### [WHAT YOU NEED TO DO]
Write out the part of the lines that opens with the line containing "You are a computer-use agent. Screen" and closes with the line containing "Action: [546, 36]", both included, as a JSON list of strings with one string per line and blank lines omitted.

----

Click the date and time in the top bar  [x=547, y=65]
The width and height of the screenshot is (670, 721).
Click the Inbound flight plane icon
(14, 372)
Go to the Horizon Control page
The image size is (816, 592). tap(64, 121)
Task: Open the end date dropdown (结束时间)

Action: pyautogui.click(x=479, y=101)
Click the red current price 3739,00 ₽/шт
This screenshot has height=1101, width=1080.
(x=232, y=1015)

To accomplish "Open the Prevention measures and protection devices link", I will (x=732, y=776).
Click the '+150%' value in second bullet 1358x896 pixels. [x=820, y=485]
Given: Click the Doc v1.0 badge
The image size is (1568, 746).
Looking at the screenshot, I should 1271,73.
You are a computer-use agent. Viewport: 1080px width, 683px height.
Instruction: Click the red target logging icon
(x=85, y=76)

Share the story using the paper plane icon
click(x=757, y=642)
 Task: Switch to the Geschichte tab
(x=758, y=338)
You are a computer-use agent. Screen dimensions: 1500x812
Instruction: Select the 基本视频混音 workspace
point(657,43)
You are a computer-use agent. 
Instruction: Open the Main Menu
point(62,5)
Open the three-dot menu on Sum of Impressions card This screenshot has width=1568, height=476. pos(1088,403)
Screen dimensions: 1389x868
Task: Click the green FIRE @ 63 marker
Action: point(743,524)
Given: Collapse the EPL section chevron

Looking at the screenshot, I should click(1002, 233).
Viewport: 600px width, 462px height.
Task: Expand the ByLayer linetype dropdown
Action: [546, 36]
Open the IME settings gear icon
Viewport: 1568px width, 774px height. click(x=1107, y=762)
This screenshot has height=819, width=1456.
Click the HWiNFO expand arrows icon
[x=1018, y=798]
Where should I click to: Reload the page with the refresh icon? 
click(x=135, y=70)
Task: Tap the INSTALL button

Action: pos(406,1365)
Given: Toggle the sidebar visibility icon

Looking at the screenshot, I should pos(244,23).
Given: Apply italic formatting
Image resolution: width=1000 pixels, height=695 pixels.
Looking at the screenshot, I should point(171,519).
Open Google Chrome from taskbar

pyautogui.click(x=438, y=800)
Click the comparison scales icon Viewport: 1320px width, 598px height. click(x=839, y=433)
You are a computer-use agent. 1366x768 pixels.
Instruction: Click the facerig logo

----

### [ANSWER IN FULL]
[
  "You are a computer-use agent. Screen dimensions: 1500x812",
  "Instruction: Select the 基本视频混音 workspace",
  "point(657,43)",
  "You are a computer-use agent. ",
  "Instruction: Open the Main Menu",
  "point(62,5)",
  "Open the three-dot menu on Sum of Impressions card This screenshot has width=1568, height=476. pos(1088,403)",
  "Screen dimensions: 1389x868",
  "Task: Click the green FIRE @ 63 marker",
  "Action: point(743,524)",
  "Given: Collapse the EPL section chevron",
  "Looking at the screenshot, I should click(1002, 233).",
  "Viewport: 600px width, 462px height.",
  "Task: Expand the ByLayer linetype dropdown",
  "Action: [546, 36]"
]